今日も今日とて小学生に混じって掘り出し物はないかと格安ストレージを漁ろうと思っていた。
その日は郊外にある寂れた個人経営のリサイクルショップに行ってみた。
専門のカードショップよりこういった店のほうが価値を知らずにレアカードを雑に扱ってたりするんだ。
シンジと二人さっそく、長方形の小さなプラスチックケースに詰め込まれたバトミリのカードを発見し喜んだ。
入口近くのレジにいる店主はヨボヨボの老人で埃っぽい匂いのする薄暗い店内と相まり期待が高まる。
さて、とカードに触れた瞬間。
――世界が歪んだ。
ぐんにゃりと視界が歪みだし、酷い耳鳴りにも襲われ、意識が遠退いてった。
カードを持ったままフラフラとその場で回ってしまう。
薄暗い店内に鎮座する雑多な中古品の数々が目に映っては通りすぎる。
人間大の大きな仏像や、模造品の刀剣類、陶器に、絵画に、電化製品。
まとまりのない混沌とした品揃えを見てると気持ち悪さが増してたまらず目を瞑る。
そして、俺は転倒したのだった。
リサイクルショップの店内はタイル張りの床だったはず。
それなりに痛みを感じるかと思ったが思いのほか痛くはない。
それどころか、
「…………土の、匂い?」
床からは湿った空気と共に濃密な土の香りが漂ってきていた。
この異常な事態に俺は目を開けて立ち上がる。
いつの間にか視界の歪みも耳鳴りも気持ち悪さも消えていた。
「なんだよ、コレ」
隣から聞こえてきたシンジの震える声。
シンジも俺と同様の体験をしたのだろう。
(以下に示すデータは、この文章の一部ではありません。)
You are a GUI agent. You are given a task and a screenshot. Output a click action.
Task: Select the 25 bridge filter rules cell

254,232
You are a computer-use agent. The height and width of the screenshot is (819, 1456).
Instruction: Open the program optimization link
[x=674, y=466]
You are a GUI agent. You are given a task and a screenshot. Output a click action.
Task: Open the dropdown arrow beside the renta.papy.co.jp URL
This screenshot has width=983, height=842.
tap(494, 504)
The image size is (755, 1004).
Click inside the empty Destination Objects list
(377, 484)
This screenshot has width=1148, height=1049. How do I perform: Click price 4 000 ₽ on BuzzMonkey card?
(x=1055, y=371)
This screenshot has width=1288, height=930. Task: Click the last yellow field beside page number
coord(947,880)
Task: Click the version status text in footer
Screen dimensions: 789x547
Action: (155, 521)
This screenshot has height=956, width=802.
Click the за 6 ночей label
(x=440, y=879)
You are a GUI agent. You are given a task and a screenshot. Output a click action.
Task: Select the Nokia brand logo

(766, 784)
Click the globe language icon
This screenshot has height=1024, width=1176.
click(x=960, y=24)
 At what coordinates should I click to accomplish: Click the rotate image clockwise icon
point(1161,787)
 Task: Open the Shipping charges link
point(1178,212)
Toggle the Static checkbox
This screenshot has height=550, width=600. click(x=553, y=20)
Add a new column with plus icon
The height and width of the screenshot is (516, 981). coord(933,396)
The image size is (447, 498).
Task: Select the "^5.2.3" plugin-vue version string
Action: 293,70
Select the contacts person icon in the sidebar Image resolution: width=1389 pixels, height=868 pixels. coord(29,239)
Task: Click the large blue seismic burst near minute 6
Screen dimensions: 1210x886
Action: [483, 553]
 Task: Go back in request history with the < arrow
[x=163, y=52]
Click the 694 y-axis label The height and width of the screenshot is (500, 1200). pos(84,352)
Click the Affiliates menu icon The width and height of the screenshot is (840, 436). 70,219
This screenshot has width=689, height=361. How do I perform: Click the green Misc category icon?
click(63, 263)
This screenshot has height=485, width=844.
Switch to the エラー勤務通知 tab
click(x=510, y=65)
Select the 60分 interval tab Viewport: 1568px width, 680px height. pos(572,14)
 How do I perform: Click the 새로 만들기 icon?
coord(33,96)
地面に倒れ身体は土で汚れていた。
感想を先越されたせいで俺はなにも言わず周囲に視線を振る。
俺達がいたのはリサイクルショップのはずだった。
だが、いま俺達は森のなかにいる。
首を直角に見上げなければならないほどに巨大な樹木が林立する鬱蒼とした森のなかに。
「いったい、どうなってんだよぉぉお!」
シンジの声が虚しく森に響くのだった。